TASK REQUIREMENTS
Copy the lines of the material verbatim, from the line containing "Viewport: 1267px width, 640px" through the final line of the material, including both.

------------------------

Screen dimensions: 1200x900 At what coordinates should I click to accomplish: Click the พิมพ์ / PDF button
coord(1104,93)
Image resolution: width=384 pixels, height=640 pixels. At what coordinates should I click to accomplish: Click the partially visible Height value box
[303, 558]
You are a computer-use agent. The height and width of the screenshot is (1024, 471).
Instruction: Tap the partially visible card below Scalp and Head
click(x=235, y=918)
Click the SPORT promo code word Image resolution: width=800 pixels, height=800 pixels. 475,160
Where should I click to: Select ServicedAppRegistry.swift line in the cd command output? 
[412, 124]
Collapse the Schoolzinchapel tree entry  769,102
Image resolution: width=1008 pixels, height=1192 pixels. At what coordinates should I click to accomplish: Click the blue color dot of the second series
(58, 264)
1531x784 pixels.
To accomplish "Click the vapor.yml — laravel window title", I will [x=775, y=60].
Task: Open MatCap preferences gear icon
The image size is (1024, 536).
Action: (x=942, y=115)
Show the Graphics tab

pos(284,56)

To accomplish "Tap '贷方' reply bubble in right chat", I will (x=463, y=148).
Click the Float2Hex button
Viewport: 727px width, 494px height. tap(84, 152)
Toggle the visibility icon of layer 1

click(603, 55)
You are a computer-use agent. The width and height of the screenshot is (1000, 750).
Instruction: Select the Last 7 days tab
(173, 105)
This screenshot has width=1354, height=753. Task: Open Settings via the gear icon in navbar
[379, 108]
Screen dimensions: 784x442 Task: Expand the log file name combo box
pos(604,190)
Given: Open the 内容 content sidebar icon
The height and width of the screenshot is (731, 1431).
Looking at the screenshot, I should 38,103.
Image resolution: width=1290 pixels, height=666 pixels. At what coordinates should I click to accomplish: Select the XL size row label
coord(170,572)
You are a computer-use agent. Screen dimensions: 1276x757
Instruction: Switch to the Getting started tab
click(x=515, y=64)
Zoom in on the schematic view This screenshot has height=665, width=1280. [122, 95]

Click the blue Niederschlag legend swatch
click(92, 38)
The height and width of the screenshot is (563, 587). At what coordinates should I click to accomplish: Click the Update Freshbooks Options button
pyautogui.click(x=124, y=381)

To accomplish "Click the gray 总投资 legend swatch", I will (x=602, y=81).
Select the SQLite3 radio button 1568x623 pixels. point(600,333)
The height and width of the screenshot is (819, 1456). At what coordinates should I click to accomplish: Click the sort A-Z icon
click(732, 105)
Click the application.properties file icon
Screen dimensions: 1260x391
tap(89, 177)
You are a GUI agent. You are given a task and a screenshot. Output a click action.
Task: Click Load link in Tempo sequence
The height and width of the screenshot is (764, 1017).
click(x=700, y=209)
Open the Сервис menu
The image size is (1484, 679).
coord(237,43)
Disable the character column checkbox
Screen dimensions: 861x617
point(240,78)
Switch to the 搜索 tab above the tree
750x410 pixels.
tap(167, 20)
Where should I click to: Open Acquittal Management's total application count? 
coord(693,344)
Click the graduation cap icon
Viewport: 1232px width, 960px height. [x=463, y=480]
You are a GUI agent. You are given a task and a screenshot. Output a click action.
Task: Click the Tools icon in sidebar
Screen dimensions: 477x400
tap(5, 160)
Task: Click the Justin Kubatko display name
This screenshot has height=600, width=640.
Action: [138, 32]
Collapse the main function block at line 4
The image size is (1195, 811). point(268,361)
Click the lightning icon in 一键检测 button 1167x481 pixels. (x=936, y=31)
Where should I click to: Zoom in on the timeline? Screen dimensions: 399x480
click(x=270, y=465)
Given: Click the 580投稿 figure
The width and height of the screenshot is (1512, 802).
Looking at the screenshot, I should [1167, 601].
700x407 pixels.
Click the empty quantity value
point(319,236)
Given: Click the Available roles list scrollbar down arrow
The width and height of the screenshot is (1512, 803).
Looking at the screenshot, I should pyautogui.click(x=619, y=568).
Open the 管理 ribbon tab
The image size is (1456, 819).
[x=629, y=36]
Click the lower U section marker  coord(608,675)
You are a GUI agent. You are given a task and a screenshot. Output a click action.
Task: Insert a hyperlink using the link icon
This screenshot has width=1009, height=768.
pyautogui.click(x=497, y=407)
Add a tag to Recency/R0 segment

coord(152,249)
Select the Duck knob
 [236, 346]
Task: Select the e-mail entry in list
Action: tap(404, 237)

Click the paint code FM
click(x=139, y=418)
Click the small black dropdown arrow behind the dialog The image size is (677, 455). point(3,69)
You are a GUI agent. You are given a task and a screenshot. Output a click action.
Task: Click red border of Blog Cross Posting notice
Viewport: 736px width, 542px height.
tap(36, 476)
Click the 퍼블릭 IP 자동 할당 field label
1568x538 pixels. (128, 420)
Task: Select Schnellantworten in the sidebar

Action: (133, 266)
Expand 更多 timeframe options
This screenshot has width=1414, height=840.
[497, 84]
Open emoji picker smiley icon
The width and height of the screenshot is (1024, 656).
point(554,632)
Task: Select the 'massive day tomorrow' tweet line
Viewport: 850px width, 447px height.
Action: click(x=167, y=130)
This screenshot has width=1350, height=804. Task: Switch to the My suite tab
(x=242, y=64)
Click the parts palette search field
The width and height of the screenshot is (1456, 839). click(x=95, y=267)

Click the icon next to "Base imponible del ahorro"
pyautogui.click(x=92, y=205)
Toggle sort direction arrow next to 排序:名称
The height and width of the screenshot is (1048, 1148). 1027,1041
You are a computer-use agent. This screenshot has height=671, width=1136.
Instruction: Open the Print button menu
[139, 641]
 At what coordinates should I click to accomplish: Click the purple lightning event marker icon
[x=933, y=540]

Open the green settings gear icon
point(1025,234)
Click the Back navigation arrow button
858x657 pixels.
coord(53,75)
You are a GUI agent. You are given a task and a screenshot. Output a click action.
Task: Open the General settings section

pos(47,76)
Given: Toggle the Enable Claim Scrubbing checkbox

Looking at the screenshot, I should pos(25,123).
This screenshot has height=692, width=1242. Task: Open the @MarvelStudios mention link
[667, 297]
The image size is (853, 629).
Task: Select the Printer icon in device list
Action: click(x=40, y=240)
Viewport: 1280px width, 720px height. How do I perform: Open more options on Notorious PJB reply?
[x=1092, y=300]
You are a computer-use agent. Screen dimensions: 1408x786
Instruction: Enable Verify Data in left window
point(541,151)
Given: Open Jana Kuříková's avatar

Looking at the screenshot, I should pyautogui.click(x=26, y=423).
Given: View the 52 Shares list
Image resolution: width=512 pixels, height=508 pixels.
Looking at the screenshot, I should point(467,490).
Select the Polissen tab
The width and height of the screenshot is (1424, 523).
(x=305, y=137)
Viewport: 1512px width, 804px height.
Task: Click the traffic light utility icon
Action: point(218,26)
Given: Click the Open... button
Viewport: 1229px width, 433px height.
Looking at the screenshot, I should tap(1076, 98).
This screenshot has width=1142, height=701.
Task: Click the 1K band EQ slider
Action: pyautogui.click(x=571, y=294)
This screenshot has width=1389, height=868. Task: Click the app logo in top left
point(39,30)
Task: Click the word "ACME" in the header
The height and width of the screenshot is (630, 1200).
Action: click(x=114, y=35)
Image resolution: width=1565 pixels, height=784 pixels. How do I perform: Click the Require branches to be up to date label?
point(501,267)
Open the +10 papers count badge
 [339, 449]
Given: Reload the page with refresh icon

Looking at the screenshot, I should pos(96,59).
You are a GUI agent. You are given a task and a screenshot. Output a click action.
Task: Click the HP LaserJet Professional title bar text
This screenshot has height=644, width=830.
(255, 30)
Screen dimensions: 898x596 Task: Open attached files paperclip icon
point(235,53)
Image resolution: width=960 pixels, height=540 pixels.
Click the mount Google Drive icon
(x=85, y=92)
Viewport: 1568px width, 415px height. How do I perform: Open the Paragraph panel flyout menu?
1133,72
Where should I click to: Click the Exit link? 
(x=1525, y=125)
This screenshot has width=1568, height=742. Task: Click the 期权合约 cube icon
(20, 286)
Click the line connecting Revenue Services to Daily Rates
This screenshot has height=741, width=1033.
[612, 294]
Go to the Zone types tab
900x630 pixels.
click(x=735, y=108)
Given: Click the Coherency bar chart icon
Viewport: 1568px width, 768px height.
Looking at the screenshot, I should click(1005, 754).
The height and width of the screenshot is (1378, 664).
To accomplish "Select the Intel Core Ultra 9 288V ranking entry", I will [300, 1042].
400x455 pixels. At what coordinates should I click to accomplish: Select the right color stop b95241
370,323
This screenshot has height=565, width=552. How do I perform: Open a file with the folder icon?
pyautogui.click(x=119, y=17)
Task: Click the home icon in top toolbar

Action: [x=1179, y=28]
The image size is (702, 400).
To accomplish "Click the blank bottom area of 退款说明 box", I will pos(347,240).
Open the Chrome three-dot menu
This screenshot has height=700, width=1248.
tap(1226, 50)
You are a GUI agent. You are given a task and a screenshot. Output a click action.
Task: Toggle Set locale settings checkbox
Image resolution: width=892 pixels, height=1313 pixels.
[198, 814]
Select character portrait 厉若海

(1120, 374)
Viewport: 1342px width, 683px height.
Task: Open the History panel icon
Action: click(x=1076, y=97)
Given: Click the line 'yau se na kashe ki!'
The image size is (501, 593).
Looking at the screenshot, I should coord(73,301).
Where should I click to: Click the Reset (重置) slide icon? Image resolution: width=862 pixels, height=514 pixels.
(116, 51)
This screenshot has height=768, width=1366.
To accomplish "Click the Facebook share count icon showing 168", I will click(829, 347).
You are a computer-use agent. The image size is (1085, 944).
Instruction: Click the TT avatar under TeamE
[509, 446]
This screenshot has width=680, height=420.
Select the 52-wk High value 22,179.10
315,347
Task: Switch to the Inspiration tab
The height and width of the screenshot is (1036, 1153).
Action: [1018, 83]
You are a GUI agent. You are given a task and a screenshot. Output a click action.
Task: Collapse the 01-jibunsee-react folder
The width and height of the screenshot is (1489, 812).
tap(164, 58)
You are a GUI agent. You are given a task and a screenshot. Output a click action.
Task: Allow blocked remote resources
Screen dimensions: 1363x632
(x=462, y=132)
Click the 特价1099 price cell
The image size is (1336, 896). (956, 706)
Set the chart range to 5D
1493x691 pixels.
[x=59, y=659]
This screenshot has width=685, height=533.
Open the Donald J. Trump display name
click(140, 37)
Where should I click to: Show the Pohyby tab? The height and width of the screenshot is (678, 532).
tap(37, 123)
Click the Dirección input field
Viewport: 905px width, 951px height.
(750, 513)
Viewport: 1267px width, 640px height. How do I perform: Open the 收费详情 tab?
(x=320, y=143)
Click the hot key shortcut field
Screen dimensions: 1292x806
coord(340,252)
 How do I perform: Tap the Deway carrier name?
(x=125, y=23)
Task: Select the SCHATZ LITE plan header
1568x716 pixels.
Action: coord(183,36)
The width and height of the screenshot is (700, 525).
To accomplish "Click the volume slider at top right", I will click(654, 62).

------------------------

RESULT
Viewport: 1267px width, 640px height. How do I perform: Open the 收费详情 tab?
(x=320, y=143)
Click the hot key shortcut field
Screen dimensions: 1292x806
coord(340,252)
 How do I perform: Tap the Deway carrier name?
(x=125, y=23)
Task: Select the SCHATZ LITE plan header
1568x716 pixels.
Action: coord(183,36)
The width and height of the screenshot is (700, 525).
To accomplish "Click the volume slider at top right", I will click(654, 62).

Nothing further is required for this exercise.